Suppose we have a cartan subalgebra (CSA) $\mathfrak{h} \subset \mathfrak{g}$. Assign a basis to this $\{H_{i}\}_{i=1...r}$ such that $ ad_{H_{i}}$ are all simultaneously diagonalized [ $\implies ad_{H}$ diagonal $\forall H \in \mathfrak{h}$] (which we know we can do from linear algebra). Want to find set of eigenvectors
Why is it true that the only eigenvectors with eigenvalue $0$ are the basis elements $H_{i}$ of $\mathfrak{h}$?Why is it true that the only eigenvectors with eigenvalue $0$ are the elements of $\mathfrak{h}$ only?
Attempt at Solution:
If $Y \in \mathfrak{g}$ is an eigenvector with eigenvalue $\lambda =0 $ then: $$ ad_{H_{i}}(Y) = [H_{i},Y] = 0 \; \forall i \implies ad_{Y}(H) =0 $$
If we can also show that $ad_{Y}$ is diagonalizable, then it follows that $Y \in \mathfrak{h}$, but why is this true? Note that we can't assume the Cartan-Weyl basis, since we need this property for the basis to be valid?
EDIT: Definition of CSA:
For $\mathfrak{h} \subset \mathfrak{g}$ to be a CSA, the following must be true: $$ H \in \mathfrak{h} \implies ad_{H} \; \text{is diagonalizable} $$ $$ H,H' \in \mathfrak{h} \implies [H,H'] = 0 $$ $$ \text{if} \; X \in \mathfrak{g} \; \text{is ad diagonalizable and } [X,H] =0 \; \forall H \in \mathfrak{h} \implies X \in \mathfrak{h} $$
Your statement is not true, because every element of $\mathfrak{h}$, i.e. not only the basis elements $H_i$ but every linear combination of those, is an eigenvector of eigenvalue $0$ (to all the $ad_{H_i}$ simultaneously).

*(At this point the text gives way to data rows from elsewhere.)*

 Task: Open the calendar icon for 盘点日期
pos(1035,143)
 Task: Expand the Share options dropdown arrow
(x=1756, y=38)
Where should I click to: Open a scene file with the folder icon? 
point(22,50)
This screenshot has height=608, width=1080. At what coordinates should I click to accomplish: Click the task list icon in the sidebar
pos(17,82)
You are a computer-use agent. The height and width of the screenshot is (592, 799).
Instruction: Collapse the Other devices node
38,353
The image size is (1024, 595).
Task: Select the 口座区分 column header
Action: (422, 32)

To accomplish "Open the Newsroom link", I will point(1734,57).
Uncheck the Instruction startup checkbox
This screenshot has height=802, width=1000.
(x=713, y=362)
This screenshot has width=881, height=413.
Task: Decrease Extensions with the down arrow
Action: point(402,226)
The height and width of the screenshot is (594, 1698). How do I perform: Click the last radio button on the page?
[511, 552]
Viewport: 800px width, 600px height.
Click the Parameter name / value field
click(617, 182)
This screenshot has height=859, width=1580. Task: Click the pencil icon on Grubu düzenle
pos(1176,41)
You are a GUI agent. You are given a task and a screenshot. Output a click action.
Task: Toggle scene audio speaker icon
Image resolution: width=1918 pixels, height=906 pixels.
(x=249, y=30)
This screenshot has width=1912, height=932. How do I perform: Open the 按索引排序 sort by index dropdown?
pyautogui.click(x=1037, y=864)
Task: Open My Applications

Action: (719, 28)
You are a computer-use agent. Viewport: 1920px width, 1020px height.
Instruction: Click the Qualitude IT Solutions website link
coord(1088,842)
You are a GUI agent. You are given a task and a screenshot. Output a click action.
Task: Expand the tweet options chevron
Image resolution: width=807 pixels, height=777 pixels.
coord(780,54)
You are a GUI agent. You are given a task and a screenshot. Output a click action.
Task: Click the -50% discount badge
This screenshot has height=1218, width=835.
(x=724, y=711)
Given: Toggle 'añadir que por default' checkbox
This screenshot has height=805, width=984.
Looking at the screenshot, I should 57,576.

Now, to show that these are indeed the only elements of $\mathfrak{g}$ which are eigenvectors to the eigenvalue $0$ to all $ad_{H_i}$, just notice that from your first attempt it follows that for any such eigenvector $Y$, we have $[\mathfrak{h}, Y] = 0$ or in other words, $Y$ is contained in the centraliser and hence in the normaliser of $\mathfrak{h}$. But by definition of CSA, a CSA $\mathfrak{h}$ equals its own normaliser. Hence $Y\in \mathfrak{h}$.